If you’re starting a new project, or if you’re responsible for the licensing of an existing project, then you are perfectly free to choose the license of the new project, right?
And if you’re an individual contributor who has not assigned copyright of your code, you are perfectly free to decide whether or not to change licenses, right?
And if you’re an individual contributor who has assigned copyright of your code, then you’ve already accepted the possibility that the license of your code might change, right?
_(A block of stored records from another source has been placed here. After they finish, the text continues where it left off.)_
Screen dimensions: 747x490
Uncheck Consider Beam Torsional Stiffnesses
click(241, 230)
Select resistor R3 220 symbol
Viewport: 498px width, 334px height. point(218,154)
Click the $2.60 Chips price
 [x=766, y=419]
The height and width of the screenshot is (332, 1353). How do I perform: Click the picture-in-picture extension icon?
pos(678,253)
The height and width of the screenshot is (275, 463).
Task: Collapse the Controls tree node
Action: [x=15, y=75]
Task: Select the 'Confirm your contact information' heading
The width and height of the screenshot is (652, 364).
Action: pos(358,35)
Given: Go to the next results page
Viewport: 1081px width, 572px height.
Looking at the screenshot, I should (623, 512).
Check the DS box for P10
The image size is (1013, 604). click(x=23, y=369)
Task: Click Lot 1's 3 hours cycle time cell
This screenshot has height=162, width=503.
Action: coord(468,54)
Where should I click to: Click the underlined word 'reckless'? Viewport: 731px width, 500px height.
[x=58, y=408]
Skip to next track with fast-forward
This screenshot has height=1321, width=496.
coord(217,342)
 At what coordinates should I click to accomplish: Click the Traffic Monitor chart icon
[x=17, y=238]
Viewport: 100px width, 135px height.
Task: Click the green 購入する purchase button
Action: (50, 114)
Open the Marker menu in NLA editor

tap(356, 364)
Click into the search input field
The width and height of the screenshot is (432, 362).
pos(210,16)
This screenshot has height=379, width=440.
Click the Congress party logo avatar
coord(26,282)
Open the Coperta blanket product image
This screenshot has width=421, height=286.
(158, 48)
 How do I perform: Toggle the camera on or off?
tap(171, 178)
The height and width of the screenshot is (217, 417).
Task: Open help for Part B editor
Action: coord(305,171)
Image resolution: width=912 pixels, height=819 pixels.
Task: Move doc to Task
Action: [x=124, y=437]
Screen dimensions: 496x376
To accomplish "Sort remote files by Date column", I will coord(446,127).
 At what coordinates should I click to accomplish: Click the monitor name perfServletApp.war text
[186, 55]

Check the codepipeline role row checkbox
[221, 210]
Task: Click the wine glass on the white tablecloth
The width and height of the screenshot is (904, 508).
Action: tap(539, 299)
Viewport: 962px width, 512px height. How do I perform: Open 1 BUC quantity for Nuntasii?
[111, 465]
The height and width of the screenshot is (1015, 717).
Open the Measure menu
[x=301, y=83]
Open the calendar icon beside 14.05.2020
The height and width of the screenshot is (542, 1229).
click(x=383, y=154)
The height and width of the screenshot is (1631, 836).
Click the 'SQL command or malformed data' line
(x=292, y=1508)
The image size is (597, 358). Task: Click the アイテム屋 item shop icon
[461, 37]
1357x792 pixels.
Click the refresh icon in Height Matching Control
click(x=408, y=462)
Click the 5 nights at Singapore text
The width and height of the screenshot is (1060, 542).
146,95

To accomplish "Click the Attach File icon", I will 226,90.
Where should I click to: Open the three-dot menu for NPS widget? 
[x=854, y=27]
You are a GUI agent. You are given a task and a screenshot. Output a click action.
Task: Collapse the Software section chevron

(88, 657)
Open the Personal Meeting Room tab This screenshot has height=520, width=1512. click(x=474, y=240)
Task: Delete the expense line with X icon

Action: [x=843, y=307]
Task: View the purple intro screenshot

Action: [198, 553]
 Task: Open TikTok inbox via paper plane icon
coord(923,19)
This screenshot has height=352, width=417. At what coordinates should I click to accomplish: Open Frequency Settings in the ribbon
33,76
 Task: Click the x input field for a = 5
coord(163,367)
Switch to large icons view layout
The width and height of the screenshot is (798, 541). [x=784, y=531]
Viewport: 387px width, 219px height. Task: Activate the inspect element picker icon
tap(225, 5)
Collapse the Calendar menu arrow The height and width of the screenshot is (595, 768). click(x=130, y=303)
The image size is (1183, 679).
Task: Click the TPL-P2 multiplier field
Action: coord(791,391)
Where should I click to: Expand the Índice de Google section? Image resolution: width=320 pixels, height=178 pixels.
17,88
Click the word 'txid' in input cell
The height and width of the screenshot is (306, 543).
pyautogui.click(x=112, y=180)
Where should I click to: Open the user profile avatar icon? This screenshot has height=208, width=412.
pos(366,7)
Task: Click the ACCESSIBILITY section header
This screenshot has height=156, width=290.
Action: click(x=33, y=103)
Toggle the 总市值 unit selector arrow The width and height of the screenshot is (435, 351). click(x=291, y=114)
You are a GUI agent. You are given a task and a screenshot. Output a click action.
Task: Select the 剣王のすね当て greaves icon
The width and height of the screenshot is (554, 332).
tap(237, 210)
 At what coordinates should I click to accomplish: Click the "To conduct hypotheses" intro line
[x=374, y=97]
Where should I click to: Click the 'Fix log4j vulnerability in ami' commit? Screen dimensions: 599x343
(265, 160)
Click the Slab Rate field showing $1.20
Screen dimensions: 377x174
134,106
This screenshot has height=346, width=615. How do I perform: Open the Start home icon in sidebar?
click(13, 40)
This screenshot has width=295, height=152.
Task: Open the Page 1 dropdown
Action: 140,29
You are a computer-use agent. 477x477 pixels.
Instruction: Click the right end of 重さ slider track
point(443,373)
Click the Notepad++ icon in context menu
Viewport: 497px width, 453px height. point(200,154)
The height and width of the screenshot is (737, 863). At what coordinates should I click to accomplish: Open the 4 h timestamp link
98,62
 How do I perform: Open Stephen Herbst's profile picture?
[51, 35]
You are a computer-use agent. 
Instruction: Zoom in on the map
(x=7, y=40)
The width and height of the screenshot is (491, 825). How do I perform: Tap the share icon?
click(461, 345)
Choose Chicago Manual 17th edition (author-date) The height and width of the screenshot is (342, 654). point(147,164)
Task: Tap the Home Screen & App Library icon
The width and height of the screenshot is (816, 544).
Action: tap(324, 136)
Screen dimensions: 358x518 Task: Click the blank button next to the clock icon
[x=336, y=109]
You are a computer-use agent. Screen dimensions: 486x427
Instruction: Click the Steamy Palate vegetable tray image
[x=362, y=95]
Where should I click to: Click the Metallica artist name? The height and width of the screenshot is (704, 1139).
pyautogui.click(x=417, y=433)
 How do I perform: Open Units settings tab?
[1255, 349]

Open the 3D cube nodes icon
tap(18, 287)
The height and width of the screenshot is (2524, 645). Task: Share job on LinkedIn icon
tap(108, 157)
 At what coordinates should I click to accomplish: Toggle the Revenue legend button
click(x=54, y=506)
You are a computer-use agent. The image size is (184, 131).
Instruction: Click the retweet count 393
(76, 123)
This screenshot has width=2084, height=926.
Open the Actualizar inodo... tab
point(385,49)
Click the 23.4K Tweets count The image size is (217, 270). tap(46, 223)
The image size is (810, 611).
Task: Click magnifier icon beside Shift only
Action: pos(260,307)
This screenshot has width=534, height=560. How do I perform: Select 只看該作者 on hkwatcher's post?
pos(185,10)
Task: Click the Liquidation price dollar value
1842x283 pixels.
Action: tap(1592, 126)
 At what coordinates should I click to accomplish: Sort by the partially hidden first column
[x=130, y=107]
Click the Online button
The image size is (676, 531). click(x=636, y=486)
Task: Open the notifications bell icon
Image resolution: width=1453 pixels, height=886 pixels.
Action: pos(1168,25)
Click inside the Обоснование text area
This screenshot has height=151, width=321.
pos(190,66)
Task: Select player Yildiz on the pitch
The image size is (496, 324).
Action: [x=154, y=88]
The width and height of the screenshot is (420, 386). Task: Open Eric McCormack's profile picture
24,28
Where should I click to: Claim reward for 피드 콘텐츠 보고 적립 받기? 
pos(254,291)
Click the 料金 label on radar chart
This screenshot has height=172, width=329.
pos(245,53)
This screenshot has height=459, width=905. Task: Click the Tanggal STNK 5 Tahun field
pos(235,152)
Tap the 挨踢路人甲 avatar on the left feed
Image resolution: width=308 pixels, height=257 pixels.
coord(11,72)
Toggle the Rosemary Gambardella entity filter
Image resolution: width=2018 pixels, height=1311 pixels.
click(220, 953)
Seems to me that “the choice is made for you” only in distro-land, when you’re forced (essentially) to ship GPLv3 packages in order to stay current with other distros. And that’s the chance you take when you choose to play in Free Software Land. The risk is inherent to the model. It isn’t like a distro provider doesn’t have the option to rewriting an implementation of gcc/glibc — especially a provider like Red Hat, which has the horses to make such a transition if anyone does. But that’s not really the right answer. We take the “good” with the “bad”, don’t we?
There’s an old saying: “beggars can’t be choosers.” That may be an uncomfortable analogy for companies making their living on the backs of Free Software — but the analogy is no less true for that.
Hi, Luis. I’ve only been reading your blog for a few months now, and from what I’ve read, I’m surprised to see you make that comment. Of course there is some risk of corporate jitters (especially with all the FUD flying around), but aren’t we focused on the principle of freedom and letting the cards fall where they will? I think back when GPLv2 was introduced, it must have seemed crazy for any corporate interest in that license at all, ever. I think it’s important for companies to be drinking the same free software kool-aid as the rest of us in order to see it spread and succeed, but I think we shouldn’t overly compromise our goals for the sake of their comfort level. If we’re doing the right thing, and free software continues to deliver, I think GPLv3 will be accepted sooner or later.